Map by Nancy Bernstein

Time to refuel. We put on our dinner jackets—parkas and insulated shells—but after fifteen minutes of moving only our mandibles, we feel the cold creeping into toes and fingers. We wolf down our sandwiches and get back on the trail again, eager to resume burning calories.

The trail between Cascade and Stephens ponds follows the old carriage road and, though brushy in places, is pleasant skiing. Several minutes after leaving the lean-to, we notice the east bay of Cascade Pond close by on the right. In his guidebook, Goodwin recommends skiing across the lake to the end of the bay and then bushwhacking a short distance to the trail. Good advice. Next time I’ll be sure to read the book before setting off on a tour.

At 5.7 miles, less than a mile from the lean-to, we reach the Northville-Placid Trail. A left turn would take us back to the car, but we go right. After several short, exciting descents (watch out for a stream gully at the bottom of one), we glimpse the frozen Stephens Pond below us and then come to the lean-to—about a half-mile from the junction.

Sue Bibeau prepares to continue the adventure.

This lean-to also is set back from the shore. We don’t stop but follow ski tracks onto the pond. At sixty-five acres, Stephens is one of the largest water bodies in the Blue Ridge Wilderness.
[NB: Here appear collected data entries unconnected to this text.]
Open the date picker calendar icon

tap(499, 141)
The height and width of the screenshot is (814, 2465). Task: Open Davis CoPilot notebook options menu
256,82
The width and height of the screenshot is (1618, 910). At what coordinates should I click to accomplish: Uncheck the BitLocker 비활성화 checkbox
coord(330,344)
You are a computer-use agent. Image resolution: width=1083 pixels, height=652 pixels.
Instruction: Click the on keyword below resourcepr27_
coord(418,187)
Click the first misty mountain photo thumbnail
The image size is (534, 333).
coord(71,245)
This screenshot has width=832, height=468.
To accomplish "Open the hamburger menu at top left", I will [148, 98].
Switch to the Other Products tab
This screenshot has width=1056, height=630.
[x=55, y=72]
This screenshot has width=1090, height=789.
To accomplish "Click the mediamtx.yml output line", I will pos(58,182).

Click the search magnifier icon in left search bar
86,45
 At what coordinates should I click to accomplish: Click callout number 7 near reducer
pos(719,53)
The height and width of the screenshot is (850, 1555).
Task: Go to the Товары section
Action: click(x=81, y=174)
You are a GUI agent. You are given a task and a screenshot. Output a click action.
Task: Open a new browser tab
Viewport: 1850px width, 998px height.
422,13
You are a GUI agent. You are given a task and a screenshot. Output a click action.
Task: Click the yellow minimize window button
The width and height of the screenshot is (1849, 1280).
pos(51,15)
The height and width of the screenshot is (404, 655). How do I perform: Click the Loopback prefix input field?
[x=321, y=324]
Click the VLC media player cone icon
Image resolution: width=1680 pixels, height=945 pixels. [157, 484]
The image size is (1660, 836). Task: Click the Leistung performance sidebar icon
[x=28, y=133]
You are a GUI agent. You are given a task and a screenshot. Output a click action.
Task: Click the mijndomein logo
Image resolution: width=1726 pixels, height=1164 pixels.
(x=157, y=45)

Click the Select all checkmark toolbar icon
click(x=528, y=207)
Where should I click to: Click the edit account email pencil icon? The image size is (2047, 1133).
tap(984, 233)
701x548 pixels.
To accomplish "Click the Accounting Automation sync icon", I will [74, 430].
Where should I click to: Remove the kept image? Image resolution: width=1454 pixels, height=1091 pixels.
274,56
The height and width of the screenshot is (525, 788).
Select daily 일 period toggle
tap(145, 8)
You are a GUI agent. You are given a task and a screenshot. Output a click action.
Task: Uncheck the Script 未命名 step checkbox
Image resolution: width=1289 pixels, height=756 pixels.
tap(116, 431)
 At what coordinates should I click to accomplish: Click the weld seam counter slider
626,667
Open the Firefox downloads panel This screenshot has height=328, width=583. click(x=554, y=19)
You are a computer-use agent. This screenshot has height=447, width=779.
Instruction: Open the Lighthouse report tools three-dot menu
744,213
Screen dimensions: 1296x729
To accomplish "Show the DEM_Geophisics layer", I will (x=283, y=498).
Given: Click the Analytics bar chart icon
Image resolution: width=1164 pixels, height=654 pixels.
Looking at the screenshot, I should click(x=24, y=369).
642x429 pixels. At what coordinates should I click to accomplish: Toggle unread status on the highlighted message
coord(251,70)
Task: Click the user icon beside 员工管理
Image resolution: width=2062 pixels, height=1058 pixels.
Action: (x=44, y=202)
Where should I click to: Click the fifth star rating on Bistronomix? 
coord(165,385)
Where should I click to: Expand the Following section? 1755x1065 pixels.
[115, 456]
Skiing toward its northern end, still following tracks, we occasionally stop to enjoy the views of wintry peaks all around us.

From the lean-to to the tip of the pond, it’s about 0.7 miles. As we near the end, we’re puzzled to see the ski tracks veer to the left. We keep going straight and soon find ourselves mired in slush. Like our predecessors, we make a beeline for the closest shore. After scraping our skis, we follow the tracks through the woods for a quarter-mile to the Northville-Placid Trail, coming out well below the junction we passed earlier.

We have a little less than two miles to go. The NP is smooth and wide, great for skiing. For the next half-mile, the trail is fairly level, after which we schuss several delightful drops to a register at the Lake Durant State Campground (which is closed in winter). We then follow the unplowed campground roads, marked by blue NP markers, back to our car on Route 28.

Jeff and Phil follow tracks across Stephens Pond.

The trip has taken us almost five hours. On the ride back to Saranac Lake, I ask Sue and Jeff for their thoughts.

“It’s a nice loop,” Sue says. “I like the varied terrain.”

Jeff agrees, but he adds, “I didn’t feel like I got enough downhill reward for what seemed like a fair amount of uphill.”

Of course, we got exactly the same amount of downhill as uphill, but I know what Jeff means. On the one hand, the ascent of the Cascade Pond trail is a struggle in a few steep sections. On the other, the descents on the Northville-Placid Trail are relatively easy and gentle. Jeff, outfitted in lightweight telemark gear, would have preferred a steeper, more thrilling downhill run. No doubt many other skiers, especially those with skinnier boards, would be glad for the gentleness of the descents. But all can agree that the Lake Durant loop is an excellent way to see a little-visited wilderness.